Combined lesions of direct and indirect basal ganglia pathways but not changes in dopamine levels explain learning deficits in patients with Huntington's disease

Huntington's disease (HD) is a hereditary neurodegenerative disease of the basal ganglia that causes severe motor, cognitive and emotional dysfunctions. In the human basal ganglia, these dysfunctions are accompanied by a loss of striatal medium spiny neurons, dysfunctions of the subthalamic nucleus and globus pallidus, and changes in dopamine receptor binding. Here, we used a neuro-computational model to investigate which of these basal ganglia dysfunctions can explain patients’ deficits in different stimulus–response learning paradigms. We show that these paradigms are particularly suitable for scrutinising the effects of potential changes in dopamine signaling and of potential basal ganglia lesions on overt behavior in HD. We find that combined lesions of direct and indirect basal ganglia pathways, but none of these lesions alone, reproduce patients’ learning impairments.
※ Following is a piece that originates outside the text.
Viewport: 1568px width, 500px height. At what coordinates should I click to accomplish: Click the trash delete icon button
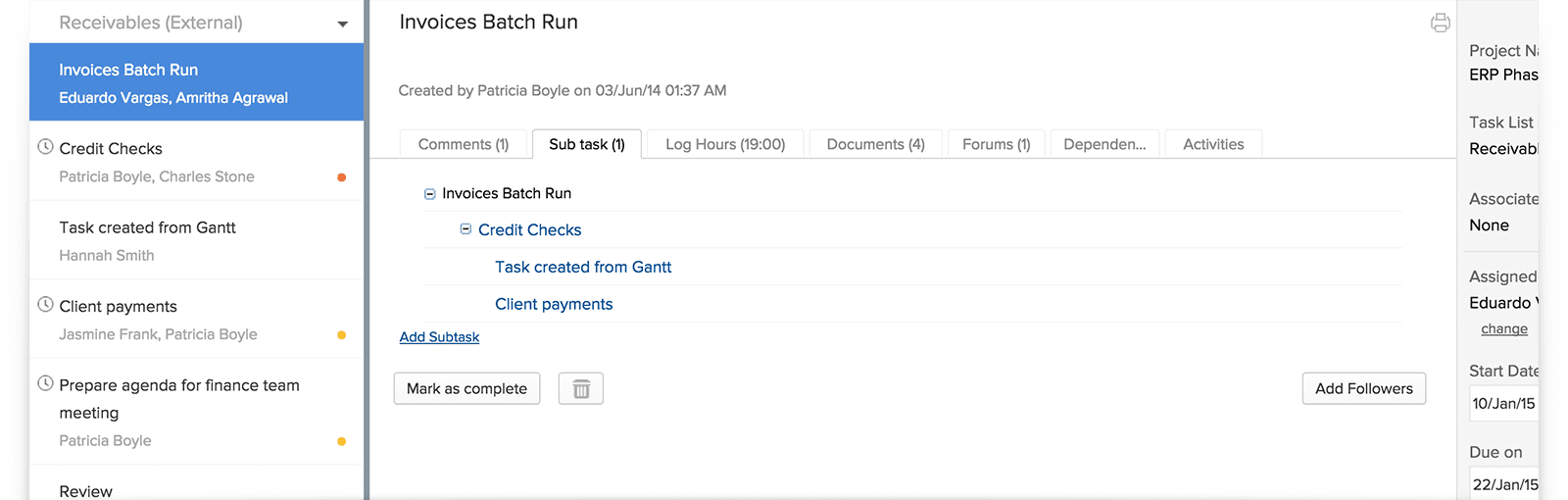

Degeneration of medium spiny neurons of the direct pathway accounts for patients’ deficits in facilitating correct responses, whereas degeneration of indirect pathway medium spiny neurons explains their impairments in inhibiting dominant but incorrect responses. The empirical results cannot be explained by lesions of the subthalamic nucleus, which is part of the hyperdirect pathway, or by changes in dopamine levels. Overall, our simulations suggest combined lesions of direct and indirect pathways as a major source of HD patients’ learning impairments and, tentatively, also their motor and cognitive deficits in general, whereas changes in dopamine levels are suggested to not be causally related to patients’ impairments.